Хорошо все-таки, что люди с сердцем, бывает, имеют деньги. Или наоборот — люди с деньгами, бывает, имеют сердце.
А спектакль шел хорошо, игралось радостно. Публика нежная, нециничная, и смеяться, и плакать умеет. Играли не во Дворце культуры, а в местном театре. Очень даже недурное помещение. И труппа в театре есть. Говорят, и актеры есть хорошие. И публика, как сами видим, в городе есть. Да все есть! Только вот почему в театре месячная зарплата равна цене одного билета на гастролирующую труппу?
Глупый вопрос? Конечно, глупый!

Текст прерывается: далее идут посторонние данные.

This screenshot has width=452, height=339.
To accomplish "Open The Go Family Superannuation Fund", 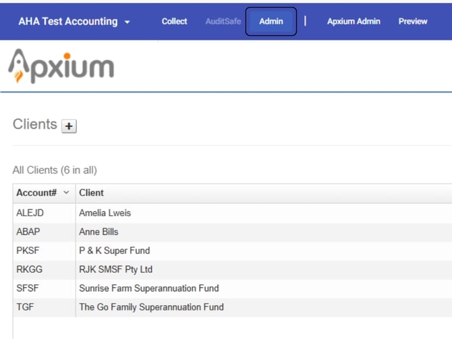I will (x=151, y=308).

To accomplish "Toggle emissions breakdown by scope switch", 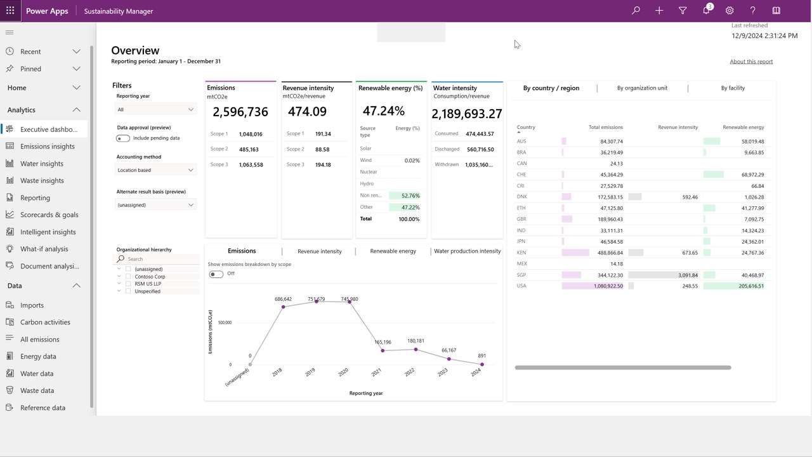I will click(216, 274).
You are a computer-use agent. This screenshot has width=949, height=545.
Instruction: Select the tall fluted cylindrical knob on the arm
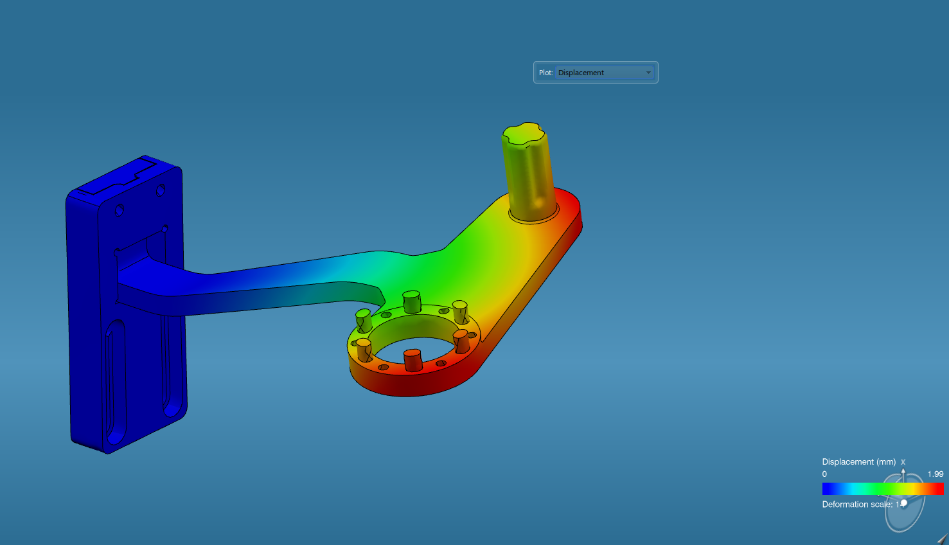click(x=528, y=170)
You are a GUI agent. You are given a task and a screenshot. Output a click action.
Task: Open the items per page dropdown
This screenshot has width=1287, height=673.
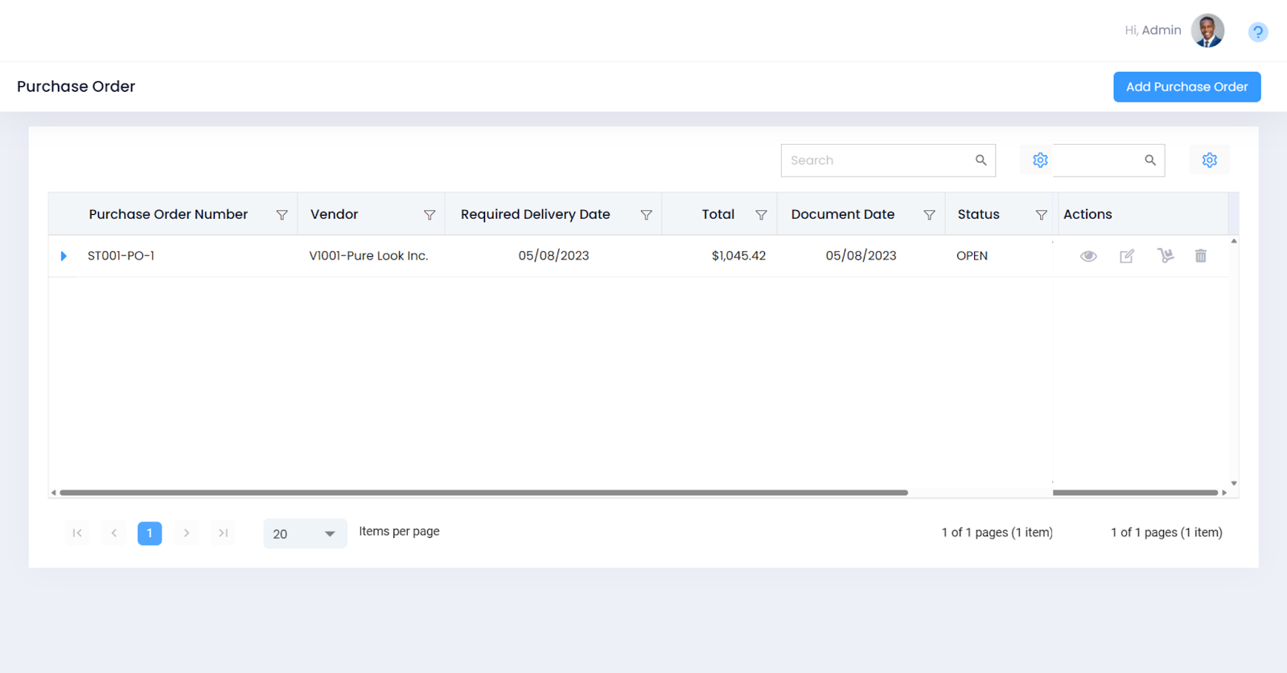(329, 534)

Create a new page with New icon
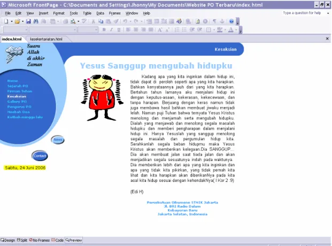click(6, 21)
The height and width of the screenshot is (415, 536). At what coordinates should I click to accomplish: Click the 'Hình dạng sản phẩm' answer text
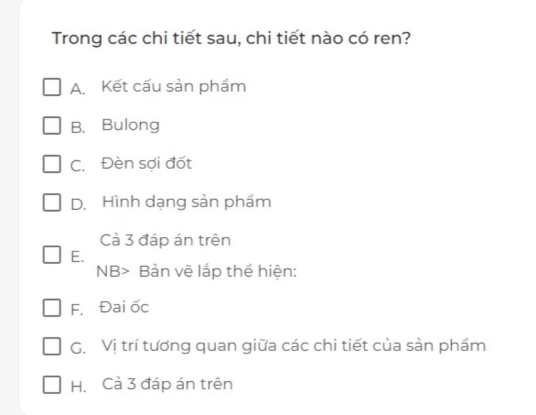coord(186,202)
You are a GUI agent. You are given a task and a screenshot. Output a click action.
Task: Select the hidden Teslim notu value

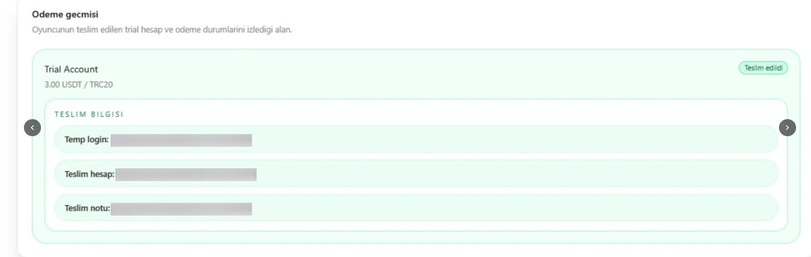point(181,209)
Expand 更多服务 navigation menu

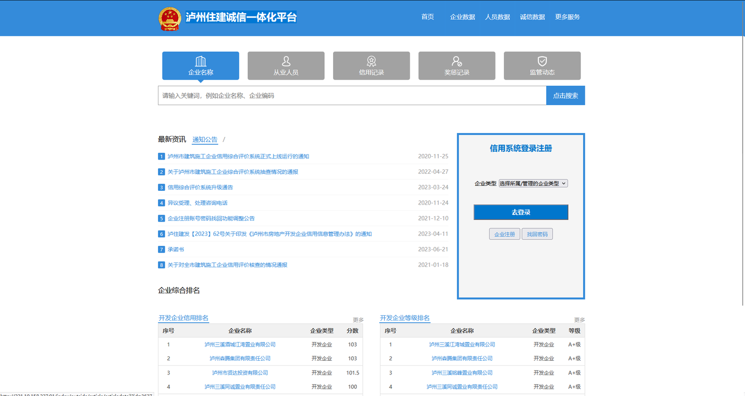tap(567, 17)
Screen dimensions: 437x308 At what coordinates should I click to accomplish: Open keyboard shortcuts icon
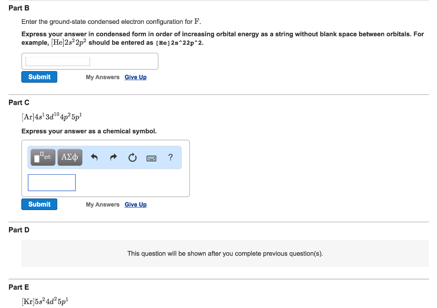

Да потому, что у нас теперь рыночные отношения, сколько раз можно повторять! Объясняю, объясняю сам себе, и все равно в голову не входит. Я ведь жил и служил в Японии, во Франции, в Бельгии. Вроде там тоже рыночные отношения. Зарплаты разные, и цены на билеты разные, в одном месте в два раза больше, чем в другом, а в третьем и в пять раз. Но у нас-то не в пять и не в десять, а в сто! И это ежедневно. А в случаях исключительных — в тысячу раз цены на искусство разнятся. Не слишком ли? Дело вкуса, конечно, и финансовых возможностей... но все-таки подозрение возникает— не свихнулись ли с ума? Меня ведь не убедит пример аукционов «Сотбис», где за миллионы долларов покупают этюдики вечно безденежного и голодного при жизни Ван Гога. Эго игра торговцев. Цены на шедевры должны расти. Но если так живыми людьми и их трудами распоряжаться, это уже работорговля. Куда идем? Камо грядеши?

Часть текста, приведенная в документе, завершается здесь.